優等生のセリナは一生懸命に解説をしているが、プラズマの耳はシャッターを下ろして本日の営業を終了していた。
「(今日“アリス”のとこ行こうかな………)」
プラズマはセリナの解説を他所に、心の中で『今日は師匠のところに修行しに行くかどうか』を思い悩んでいたのだ。
彼らの年頃、つまり18歳以下は遺伝子能力を高めるため、学校での訓練、勉強の他に、師匠に稽古をつけてもらう者も少なくなかった。

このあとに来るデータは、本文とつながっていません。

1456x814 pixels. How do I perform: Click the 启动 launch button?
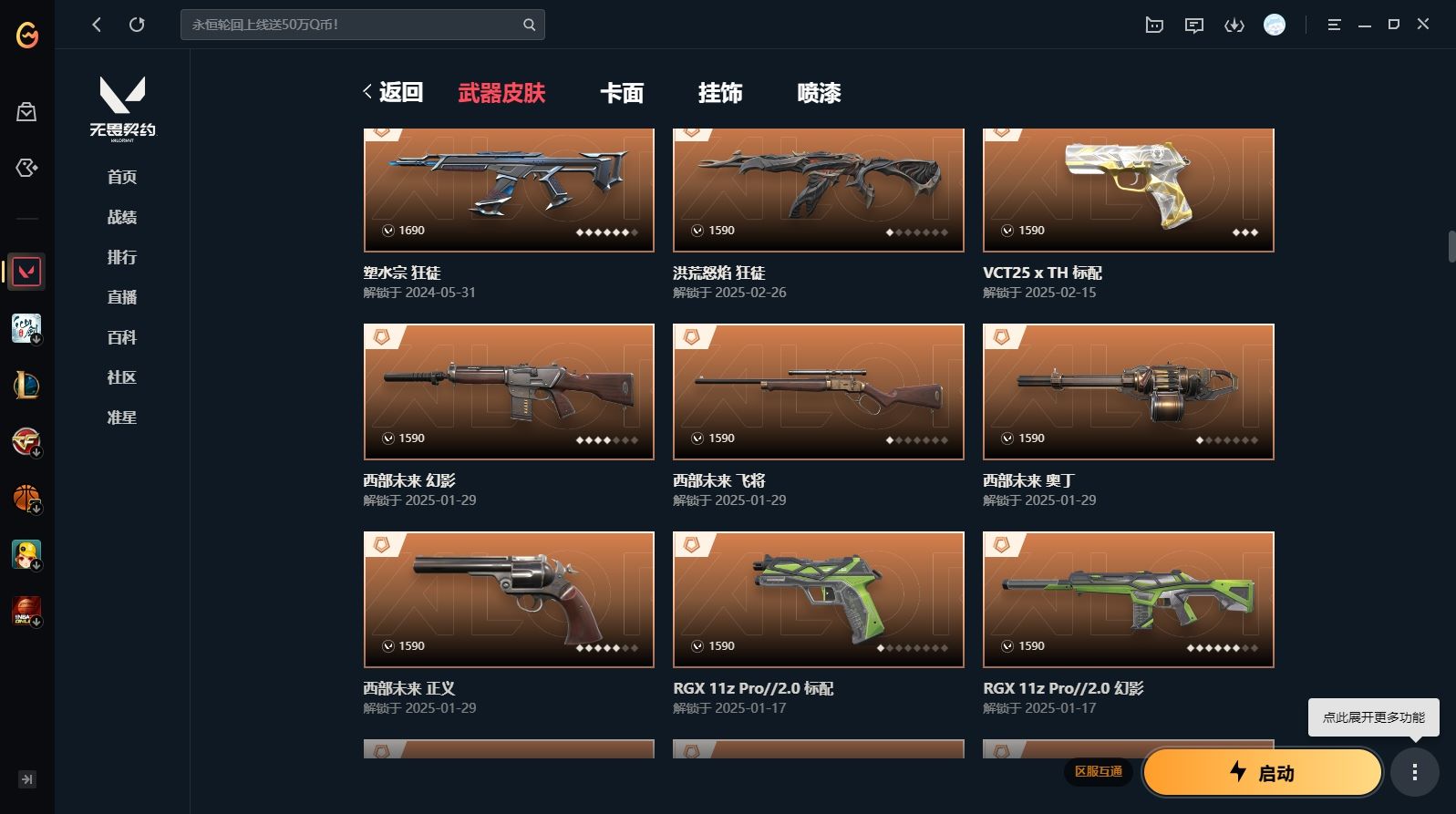(1263, 772)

「で、反乱を起こしたのが水王行不地で……ってあんた聞いてないでしょ!」
セリナがしかめっ面でプラズマをとがめた。
「意味分かんねぇことばっかり!もうテストの話はいいんだよ!」
良かれと思って解説していたセリナは肩を落とす。
「もう……で、今日あんたアリスさんのとこ行くの?」
彼女の言う『アリス』とは、プラズマが遺伝子能力修得の師として仰いでいる女性であり、プラズマよりも6つ上の言わば姉貴分のような存在でもあった。

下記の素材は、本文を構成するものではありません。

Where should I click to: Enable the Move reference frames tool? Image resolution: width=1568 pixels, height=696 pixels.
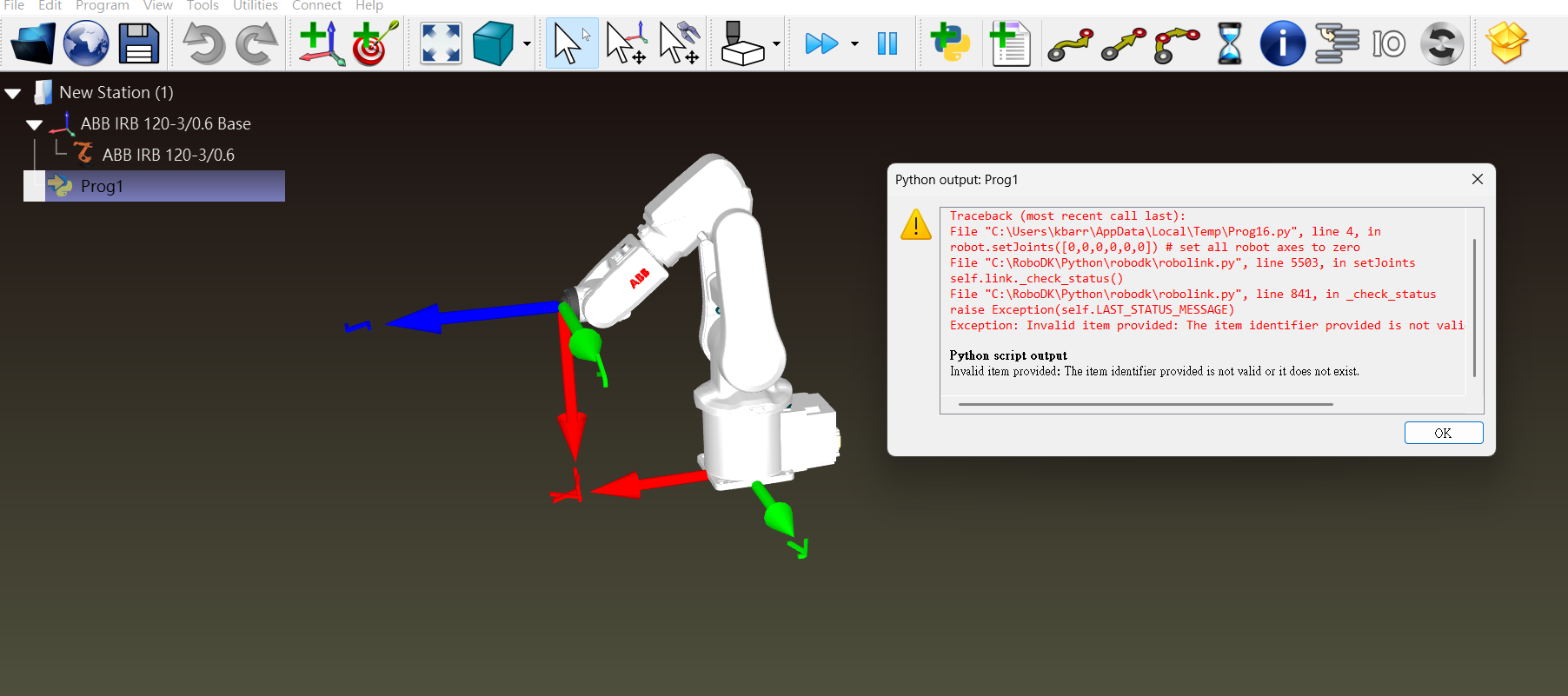point(626,43)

「ああ、テストのこと聞かれるから行きたくないけど、後でどやされるとひどいからなぁ。お前はレオンさんのとこ行くのか?」
「えぇ。煉術は一通り終わってるんだけど、まだまだ訓練しなきゃいけないから」
そして、セリナが師としてついていたのが、レオンと呼ばれる人物だった。
「嘘だろ!?俺まだ一つも習得してないのに!」
煉術。
個別の遺伝子能力とは別に、誰もが遺伝子情報に秘めている共通の能力。
彼ら学生はその煉術の中でも基本となる5つの煉術、“基唱”習得を目標に鍛錬する。
「プラズマは本気出せてないだけよ!卒業試験の煉術くらい余裕でできる!多分!」
「セリナー、コツ教えてくれよ……」
プラズマは優秀な幼馴染に泣きついた。
「もう一人の自分と会うの……そして心の中で語り合……」
「お前に聞いたのが間違いだった」
「何よー、人が親切に教えてあげてるってのに!」
と言いつつもセリナは口角を上げて意味深な笑みを浮かべている。
「まぁそういうことだからしっかり鍛錬しなさいよ、じゃあね!」
どや顔をプラズマに見せつけると、セリナは小道に入って消えて行った。
上機嫌で歩いて行ったセリナとは真逆に、これから師匠のアリスにどやされると思うと、足取りが重いプラズマであった。
~アリスの家前・修行場~
修行場に着くと、何やら禍々しいオーラを発している女性が門の前で待ち構えていた。
「ようプラズマ……お前今日テストだったよな」
「まさか赤点取るような出来じゃないだろうね?」
猫のようにつり上がった目。
はれぼったい唇に黒く鮮やかで艶のある髪。
そして束ねたポニーテールを揺らしながら、プラズマの師匠である〈アリス・ジア〉が不気味な笑みを浮かべながら歩み寄ってきた。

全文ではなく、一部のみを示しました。